TEORIA MISTA( UNIFICADORA )
Finalidade retributiva e preventiva : a pena deve, simultaneamente, castigar o condenado pelo mal praticado e evitar a prática de novos crimes, tanto em relação ao criminoso como no tocante à sociedade .
Foi a teoria acolhida pelo art. 59, caput, do CP, quando dispõe que a pena será estabelecida pelo juiz " conforme seja necessário e suficiente para REPROVAÇÃO e PREVENÇÃO do crime "
IMPORTANTE :
Convenção Americana de Direitos Humanos de 1969 ( PACTO DE SAN JOSÉ DA COSTA RICA )
art. 5, item 6 :
" as penas privativas de liberdade devem ter por finalidade essencial a reforma e a readaptação social dos condenados "
FUNÇÃO SOCIAL DA PENA :
Fala-se atualmente em função social da pena, e consequentemente em função social do DP , direcionada eficazmente à sociedade a qual se destina , pois no tocante a ela a pena tem as tarefas de protegê-la e pacificar seus membros após a prática de uma infração penal .
REFLEXÕES IMPORTANTES :
Não basta a retribuição pura e simples, pois , nada obstante a FINALIDADE MISTA, a crise do sistema carcerário transforma a pena em castigo e nada mais .
Em sua aplicação prática, a pena necessita passar pelo crivo da racionalidade contemporânea, impedindo se torne o delinqüente instrumento de sentimentos ancestrais de represália e castigo
COMINAÇÃO DAS PENAS
Art. 53 CP : As penas privativas de liberdade têm seus limites estabelecidos na sanção correspondente a cada tipo legal de crime .

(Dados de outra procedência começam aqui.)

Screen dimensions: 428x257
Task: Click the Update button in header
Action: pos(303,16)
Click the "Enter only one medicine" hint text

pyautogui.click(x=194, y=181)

Em nosso sistema penal, as penas podem ser cominadas em abstrato por diversas modalidades :
ISOLADAMENTE : cominação única de uma pena, prevista com exclusividade pelo preceito secundário do tipo incriminador . Ex : ART. 121 CP, com apenas pena de reclusão
CUMULATIVAMENTE : o tipo penal prevê, em conjunto, duas espécies de penas . Ex : Art. 157, caput do CP, com penas de reclusão e multa
PARALELAMENTE : Cominam-se, alternativamente, duas modalidades de penas . Ex : Art. 235, § 1ºCP, com penas de reclusão ou detenção
ALTERNATIVAMENTE : a lei coloca à disposição do juiz, a aplicação única de duas espécies de penas . Há duas opções, mas o julgador somente pode aplicar uma delas . Ex : art. 140, caput, do CP, com penas de detenção ou multa
CLASSIFICAÇÃO DAS PENAS
PENA PRIVATIVA DE LIBERDADE :
Retira do condenado o seu direito de locomoção, em razão da prisão por tempo determinado . Não se admite a privação perpétua da liberdade ( CF, art. 5, XLVII,"b" ), mas somente a de natureza temporária, pelo período máximo de 30 anos para crimes ( 75 CP ) ou de 5 anos para contravenções penais ( LCP, art. 10 )

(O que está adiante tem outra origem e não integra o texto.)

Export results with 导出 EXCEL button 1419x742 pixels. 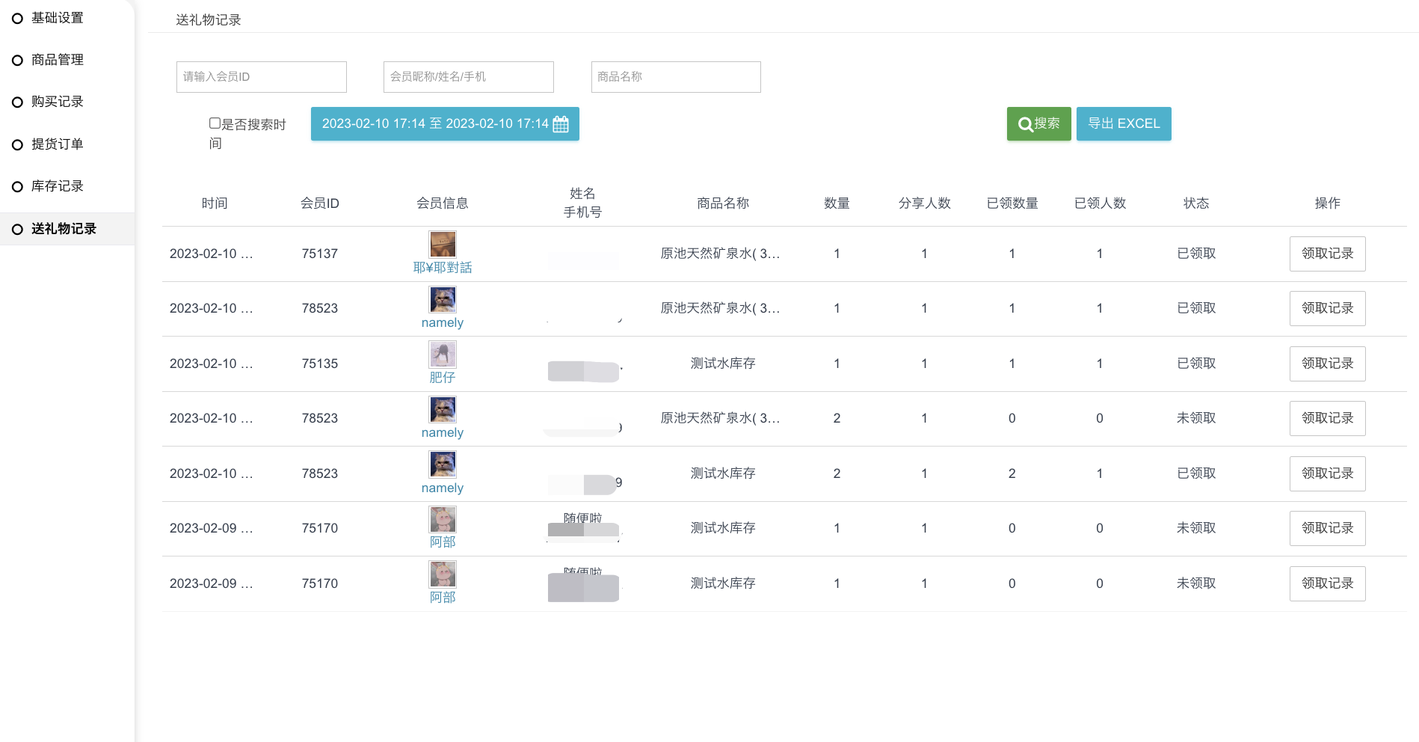(1123, 124)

PENA RESTRITIVAS DE DIREITOS :
Limita um ou mais direitos do condenado, em substituição à pena privativa de liberdade . Está prevista no art. 43 do CP e por alguns dispositivos da legislação extravagante .
PENA DE MULTA :
Incide sobre o patrimônio
PENA RESTRITIVA DE LIBERDADE : Restringe o direito de locomoção do condenado, sem privá-lo da liberdade .
EXEMPLO :
Banimento, consiste na expulsão de brasileiro do território nacional, vedada pelo art. 5, XLVII, "d" . É possível a instituição por lei de pena restritiva de liberdade, em face da autorização constitucional ( art. 5, XLVI, "a" . Ex : proibir o condenado, por crime sexual, de aproximar-se da residência da vítima .
PENA CORPORAL :
Viola a integridade física do condenado ( açoites, mutilações, marcas de ferro quente ) São vedadas pelo art. 5, XLVII, "e", em face da crueldade de que se revestem .
IMPORTANTE :
Admite-se , excepcionalmente, a pena de morte, em caso de guerra declarada contra agressão estrangeira ( CF, art. 5, XLVII, "a", nas hipóteses previstas no Código Penal Militar .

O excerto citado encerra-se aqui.